§ YOUR ASSIGNMENT: Without copying the images, write out all the entries below verbatim.
-- INPUT MATERIAL follows --
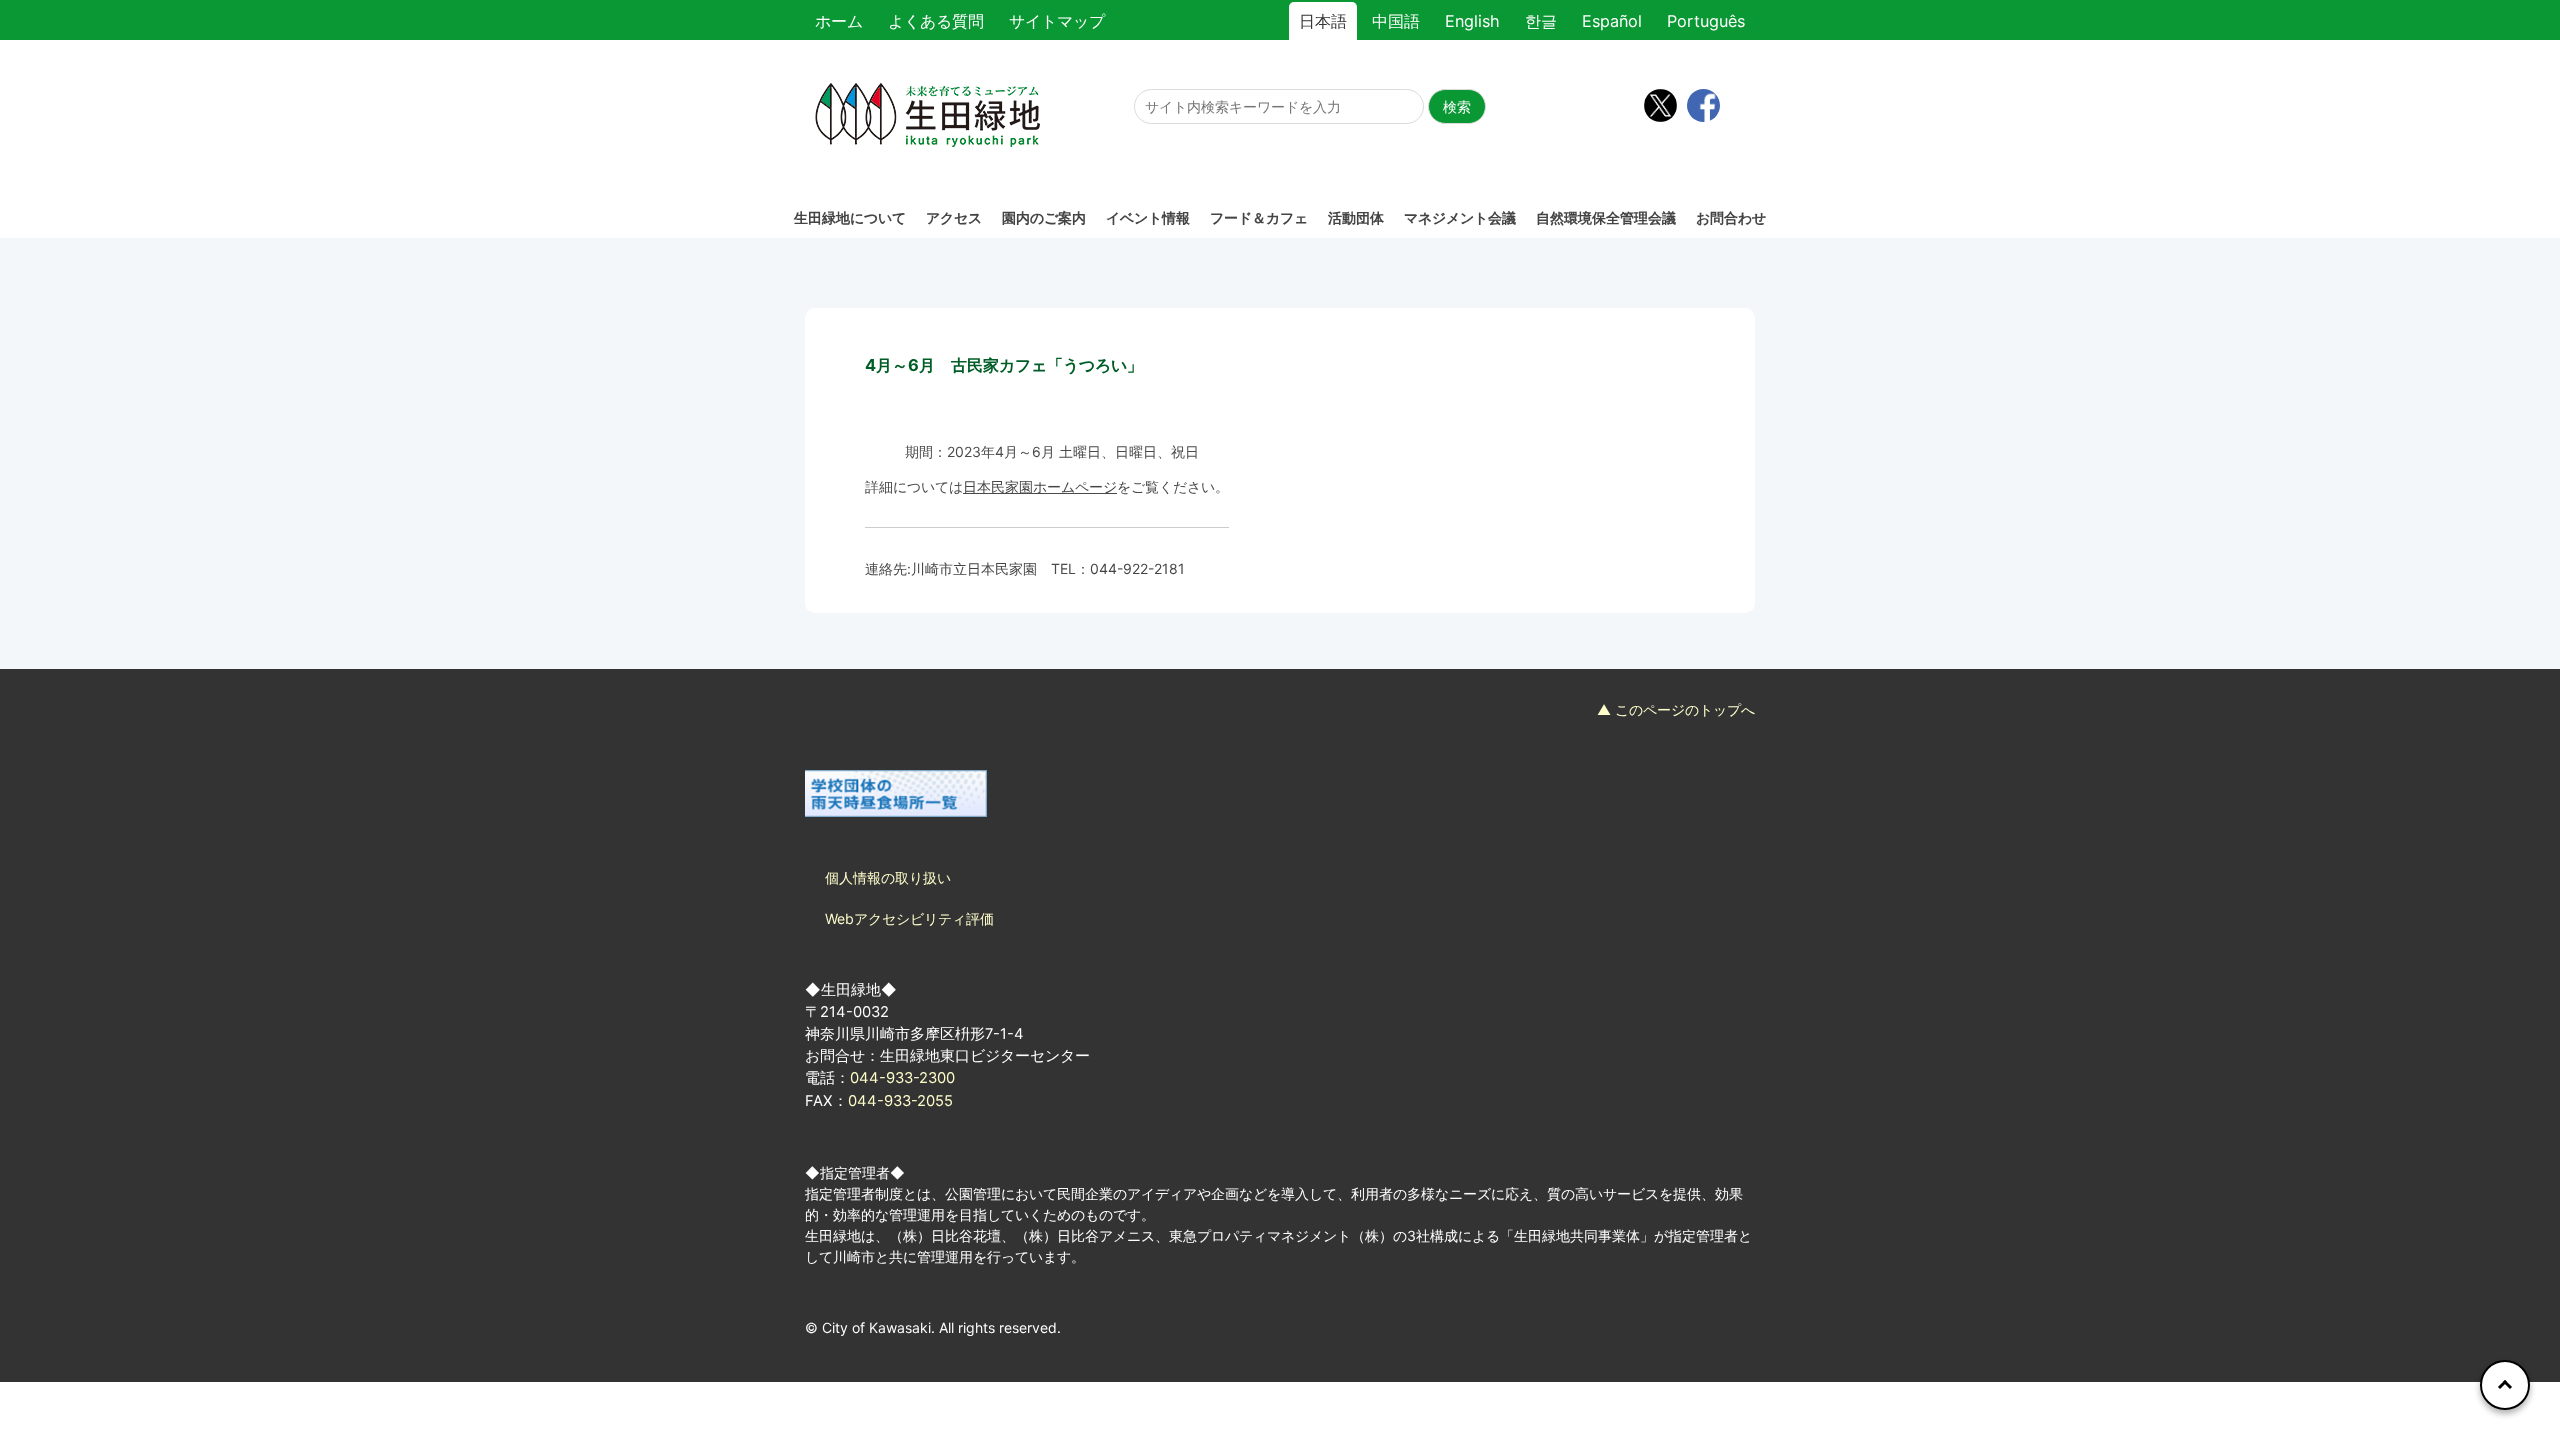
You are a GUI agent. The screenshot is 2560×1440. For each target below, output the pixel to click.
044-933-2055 (900, 1101)
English (1472, 21)
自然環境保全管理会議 (1606, 217)
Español (1612, 21)
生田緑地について (850, 217)
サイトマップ (1057, 21)
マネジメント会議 (1460, 217)
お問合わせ (1731, 217)
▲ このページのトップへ (1676, 709)
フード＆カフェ (1259, 217)
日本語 (1323, 21)
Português (1706, 21)
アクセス (954, 217)
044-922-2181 (1137, 568)
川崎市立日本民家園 (974, 568)
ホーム (839, 21)
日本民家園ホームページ (1040, 486)
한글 (1541, 21)
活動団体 (1356, 217)
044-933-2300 (902, 1078)
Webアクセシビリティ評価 (909, 918)
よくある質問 (936, 21)
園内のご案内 (1044, 217)
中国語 (1396, 21)
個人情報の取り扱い (888, 877)
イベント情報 (1148, 217)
-- INPUT MATERIAL concluded --
§ ANSWER TO THE PROBLEM:
You are a GUI agent. The screenshot is 2560×1440. For each target below, output the pixel to click.
044-933-2055 (900, 1101)
English (1472, 21)
自然環境保全管理会議 (1606, 217)
Español (1612, 21)
生田緑地について (850, 217)
サイトマップ (1057, 21)
マネジメント会議 (1460, 217)
お問合わせ (1731, 217)
▲ このページのトップへ (1676, 709)
フード＆カフェ (1259, 217)
日本語 (1323, 21)
Português (1706, 21)
アクセス (954, 217)
044-922-2181 (1137, 568)
川崎市立日本民家園 (974, 568)
ホーム (839, 21)
日本民家園ホームページ (1040, 486)
한글 (1541, 21)
活動団体 (1356, 217)
044-933-2300 (902, 1078)
Webアクセシビリティ評価 (909, 918)
よくある質問 (936, 21)
園内のご案内 (1044, 217)
中国語 (1396, 21)
個人情報の取り扱い (888, 877)
イベント情報 (1148, 217)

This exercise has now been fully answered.